Let’s reflect this issue with logic. IOC checks the gymnasts’ age by what shown from their passports, so China provided the ‘right’ passport for He Kexin. Therefore one should check the gymnasts’ age by what people can’t provide so easily, which is definitely not their passports, but others for example odontological evidences.
This suggestion should have been sent to IOC, and the latter should have revise its rules in the section of legal age of participants, and check all candidates of gymnastics with their teeth and bones for validity, rather than ages shown on their passports. Imaginably under the new rule some candidates may have been brushed off because of their bone condition even if their passports show 16-above ages.
Therefore China may then have chosen girls with the right teeth and bones instead of passports for a gold medal, if it is teeth and bones that concerns. And maybe another ‘He Kexin’ with perfect odontological condition but shown 14 only according to her passport may have been allowed on the uneven bars. Obviously this sounds more imaginable than feasible.
So why not both passports and bones should be checked together? Because letting the odontological perfect ‘He Kexin’ also be perfect in passport seems much less easier for China.
If China is deemed ‘always lying’, there is no hope that any kind of regulation could help it out of guilty. Sending He Kexin for X-ray study may not help much because the results may still be fabricated or manipulated by China. Even if it is not, new techniques besides forensic radiology/odontology that can ‘pinpoint ages’ within smaller range of error will keep being suggested by scientists like those in this LAT reports. And China should send He Kexin for all these up-coming tests successively. If not, it is still ‘almost incriminating’.

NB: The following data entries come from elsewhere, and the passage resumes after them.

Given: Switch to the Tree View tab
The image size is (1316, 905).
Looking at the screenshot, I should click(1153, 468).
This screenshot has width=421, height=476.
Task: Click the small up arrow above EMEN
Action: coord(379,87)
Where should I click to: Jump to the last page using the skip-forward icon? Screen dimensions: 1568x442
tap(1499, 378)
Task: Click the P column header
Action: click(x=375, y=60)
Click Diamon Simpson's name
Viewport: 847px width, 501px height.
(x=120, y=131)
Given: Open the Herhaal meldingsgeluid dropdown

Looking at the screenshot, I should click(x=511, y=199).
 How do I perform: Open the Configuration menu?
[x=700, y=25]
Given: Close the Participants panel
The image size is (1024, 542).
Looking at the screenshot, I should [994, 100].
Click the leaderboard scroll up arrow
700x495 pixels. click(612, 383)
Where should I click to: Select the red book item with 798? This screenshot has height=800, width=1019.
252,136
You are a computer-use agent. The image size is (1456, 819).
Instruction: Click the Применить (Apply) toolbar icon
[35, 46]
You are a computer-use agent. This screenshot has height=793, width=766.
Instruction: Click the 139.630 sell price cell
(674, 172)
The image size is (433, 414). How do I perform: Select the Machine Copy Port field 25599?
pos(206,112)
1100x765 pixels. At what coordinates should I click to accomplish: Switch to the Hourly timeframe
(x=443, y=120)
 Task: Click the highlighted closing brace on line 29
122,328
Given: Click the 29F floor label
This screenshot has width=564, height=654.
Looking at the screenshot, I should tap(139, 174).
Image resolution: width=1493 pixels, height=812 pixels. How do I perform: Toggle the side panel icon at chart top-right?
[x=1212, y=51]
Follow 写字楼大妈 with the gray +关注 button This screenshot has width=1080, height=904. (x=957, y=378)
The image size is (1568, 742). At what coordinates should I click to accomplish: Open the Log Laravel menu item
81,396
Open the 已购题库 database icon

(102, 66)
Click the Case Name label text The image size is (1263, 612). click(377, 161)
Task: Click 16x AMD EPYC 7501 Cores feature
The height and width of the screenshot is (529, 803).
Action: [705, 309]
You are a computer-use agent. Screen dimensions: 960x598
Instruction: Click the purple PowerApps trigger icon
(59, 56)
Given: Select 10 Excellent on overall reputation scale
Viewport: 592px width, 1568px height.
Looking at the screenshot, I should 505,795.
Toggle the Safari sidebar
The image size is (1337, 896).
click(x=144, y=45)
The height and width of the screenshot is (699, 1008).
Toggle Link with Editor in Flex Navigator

And I’m pretty sure the problem is not with the rule of IOC which is somewhat omissive, but the honesty of a nation which is deemed somewhat lacking. The problem is not whom the gold medal of female uneven bar should belong to – it belongs to China according to IOC and He Kexin’s passport – but whether China have manipulated, if not fabricated, the legal fact of her age, a problem of ethics, and, because of onus probandi and the infinitive suggestion of new sources of evidence possible, a problem that set China in an endless suspect. China may still reserve one of its 51 golds which it wants, but lose the ethical acknowledgment globally, which it wants more.